→ **Consigne 1**
D'après l'extrait de page consacré à Noëmi Waysfeld, avec quel label signe-t-elle fin 2022 ?
→ **Consigne 2**
Rédigez la suite de l'extrait de page consacré à Noëmi Waysfeld, en reprenant après sa dernière phrase.

→ **Extrait de page**
========================

A l’instar de Sarah Nemtanu et Christian-Pierre La Marca,

ses affinités particulières avec la musique classique lui permettent de rencontrer de nombreux artistes tels que le chef d’orchestre Pierre Bleuse, la guitariste Gaëlle Solal ou les musiciens du Quatuor Psophos.

Avec le pianiste Guillaume de Chassy, Noëmi crée en novembre 2018 un spectacle autour du Voyage d’Hiver de Franz Schubert mis en scène par Christian Gangneron. Le spectacle se joue en février 2020 au théâtre de l’Athénée et l’album qui sort au même moment reçoit

une presse unanime : tous saluent la singularité de cette artiste qui sait garder sa voix naturelle si caractéristique dans des répertoires lyriques.

En 2019,

elle crée un trio pour voix et violoncelles avec Louis Rodde (trio Karenine) et Juliette Salmona  (Quatuor Zaïde) autour d’œuvres qui allient subtilement les chants judéo-chrétiens espagnols, la musique de Vivaldi et déjà des chansons de Barbara.

En 2022 elle collabore une première fois avec le compositeur Fabien Cali pour la création de son cycle de mélodies pour voix et orchestre

“Cueillir le Jour “ sur des poèmes de Ronsard. Elle se produit dans la même saison avec l’Orchestre National de Lyon sur un programme de chants d’Europe Centrale.

Noëmi Waysfeld signe fin 2022 avec le label Sony Classical.

Son premier album sous cette nouvelle étiquette, Le temps de rêver, sort en mars 2023 est

consacré à des mélodies et des chansons composées sur les plus grands poèmes de la littérature française, de Baudelaire à Prévert et

de Gabriel Fauré à Léo Ferré. Elle y est entourée du Quatuor Dutilleux ainsi que du pianiste David Kadouch. Encore une fois, elle est suivie par les médias et la presse (TV5 Monde, Partenariat Radio Classique, la Matinale de France Musique etc…)

Elle prépare actuellement son nouvel album consacré à Barbara,

avec l’Orchestre National d’Avignon dirigé par Débora Waldman, dans lequel elle retrouve Fabien Cali pour l’orchestration. La sortie aura lieu à l’automne 2024.

Je m’invente un pays où vivent des soleils
Qui incendient les mers et consument les nuits
Les grands soleils de feu, de bronze ou de vermeil
Les grandes fleurs soleils, les grands soleils soucis
Ce pays est un rêve où rêvent mes saisons
Et dans ce pays-là, j’ai bâti ma maison

Ma Maison – Barbara

“Le chant jaillit dans un déchirement de la pensée” disait Mallarmé

Je l’ai toujours écoutée. Le vinyle “Barbara chante Barbara” tournait en boucle à la maison, parmi les sonatinas de Schubert et les chants de prisonniers sibériens.

========================

→ **Lignes de données**

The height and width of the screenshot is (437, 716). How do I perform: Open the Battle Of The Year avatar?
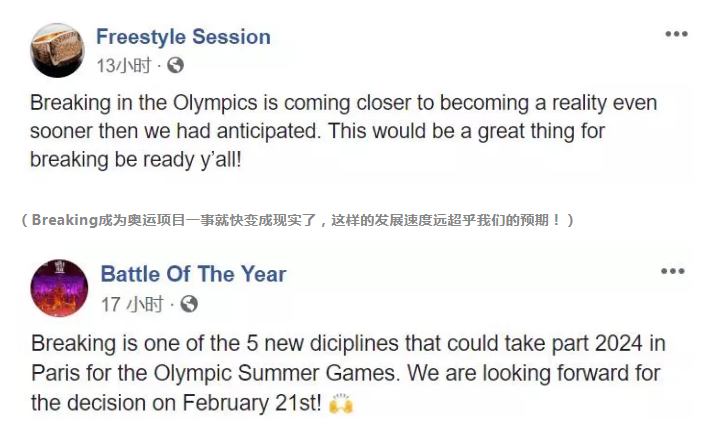pyautogui.click(x=59, y=288)
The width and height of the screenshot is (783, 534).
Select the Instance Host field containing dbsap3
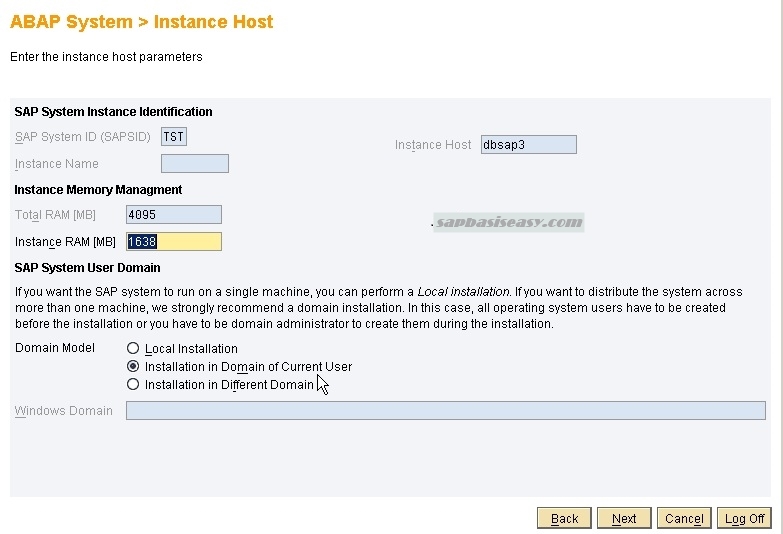[x=528, y=145]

========================

→ **Résultat attendu 1**
Sony Classical.

→ **Résultat attendu 2**
Je la chantais sans la comprendre, sa voix était toujours celle d’une retrouvaille, rappelant la maison et le quotidien.
Lorsque j’ai commencé à chanter, ce qui revenait si souvent, c’était que mon endroit était celui de “la voix de l’émotion” – et qu’on me “comparait” si j’ose dire à Barbara – ses inflexions, le choix des chansons que j’interprétais aussi, dites chansons à texte.
Le public souvent me demandait : et vous chantez Barbara ?
Naturellement je la fredonnais, naturellement je me suis mise à la chanter.
Lors des réglages sonores avant un concert c’est d’elle que j’entamais les premières notes, les premiers mots pour me donner un diapason intérieur, tester l’acoustique, faire connaissance avec une nouvelle salle. Peu à peu, j’ai inclus ces chansons dans mes programmes (La Serena avec Louis Rodde & Juliette Salmona, une version yiddish et franco-yiddish dans Soul of yiddish …)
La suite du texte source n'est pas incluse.